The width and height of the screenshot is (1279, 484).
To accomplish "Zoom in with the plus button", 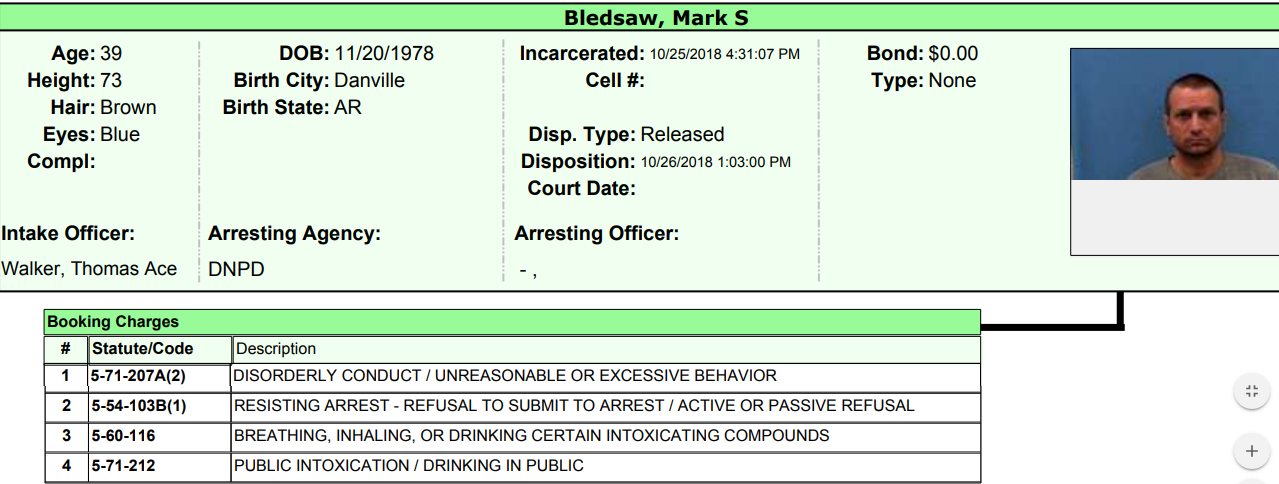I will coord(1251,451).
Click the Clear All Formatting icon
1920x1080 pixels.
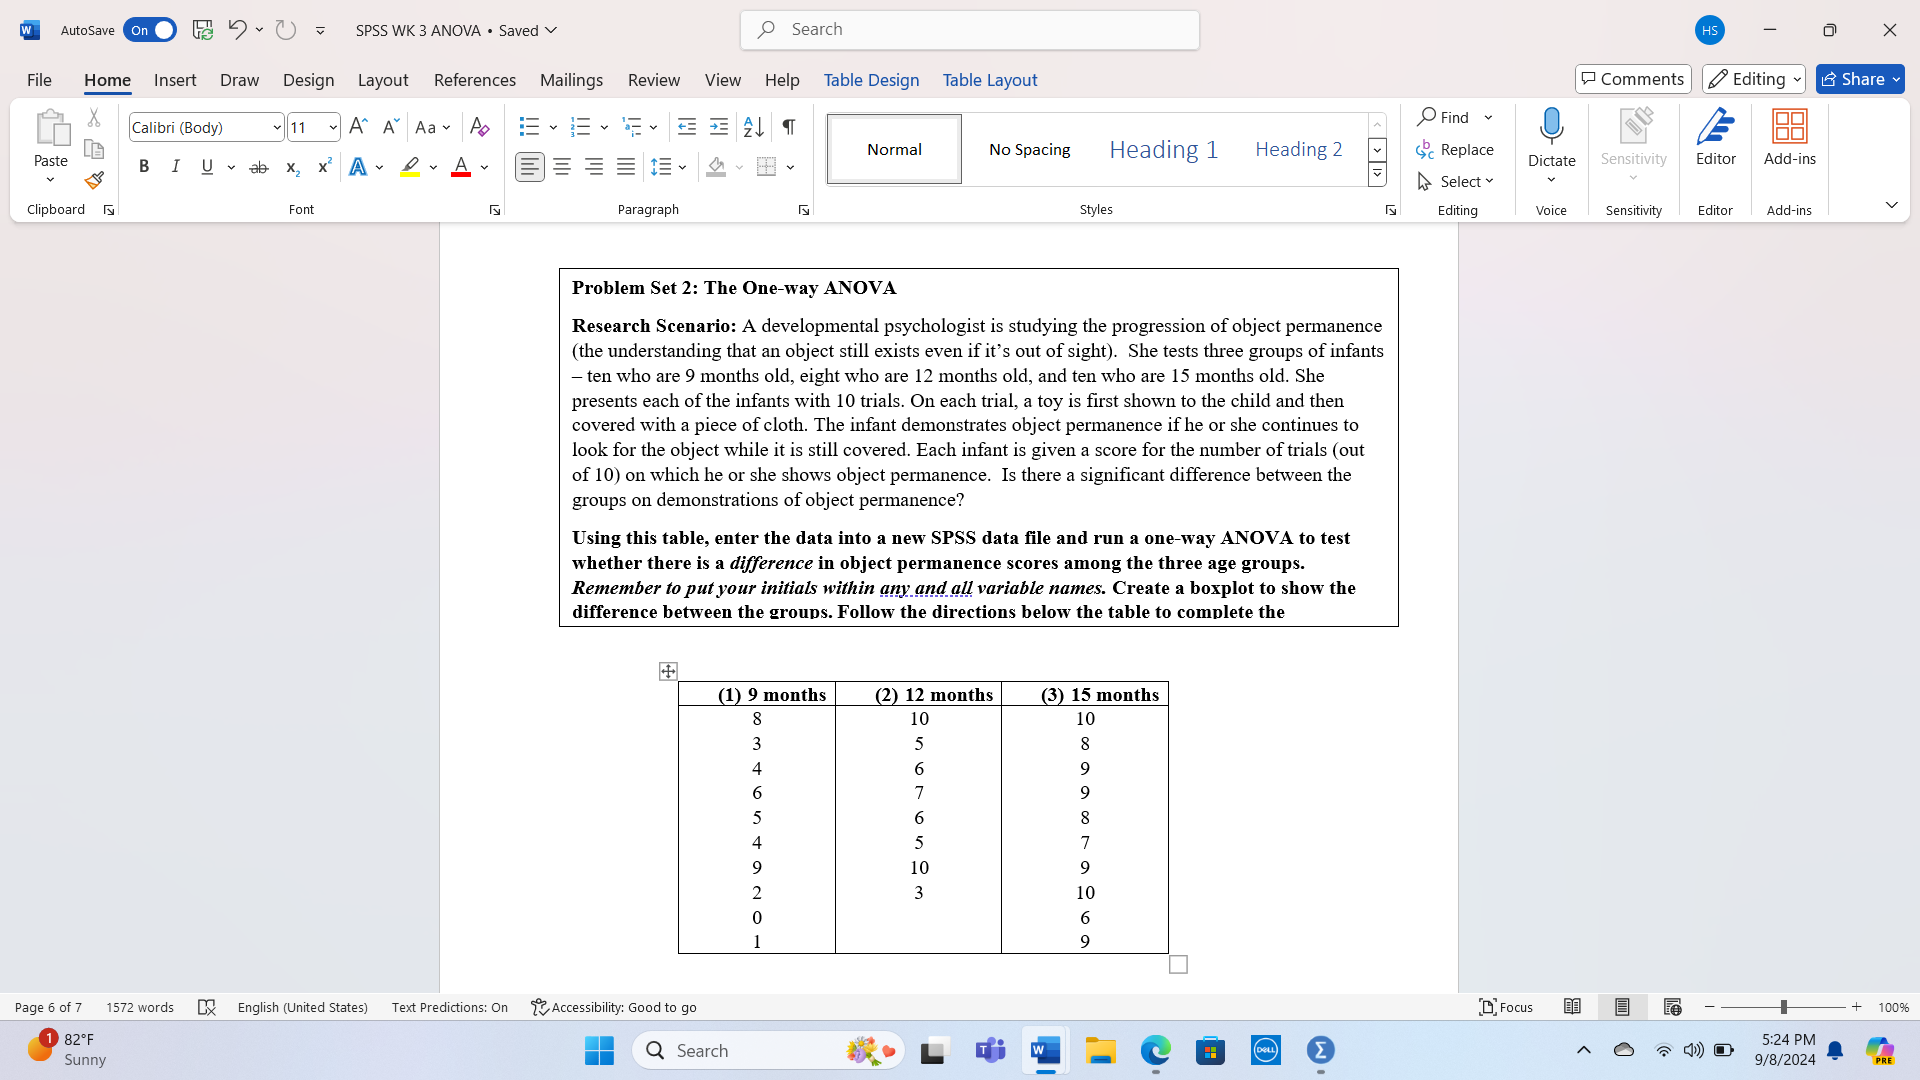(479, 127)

What you need to do. Identify each line in the rows above that contains the word "height", and copy every such line in full. Case counts, so only matches with identical capitalization qualify.

Problem solution.
The width and height of the screenshot is (1279, 484).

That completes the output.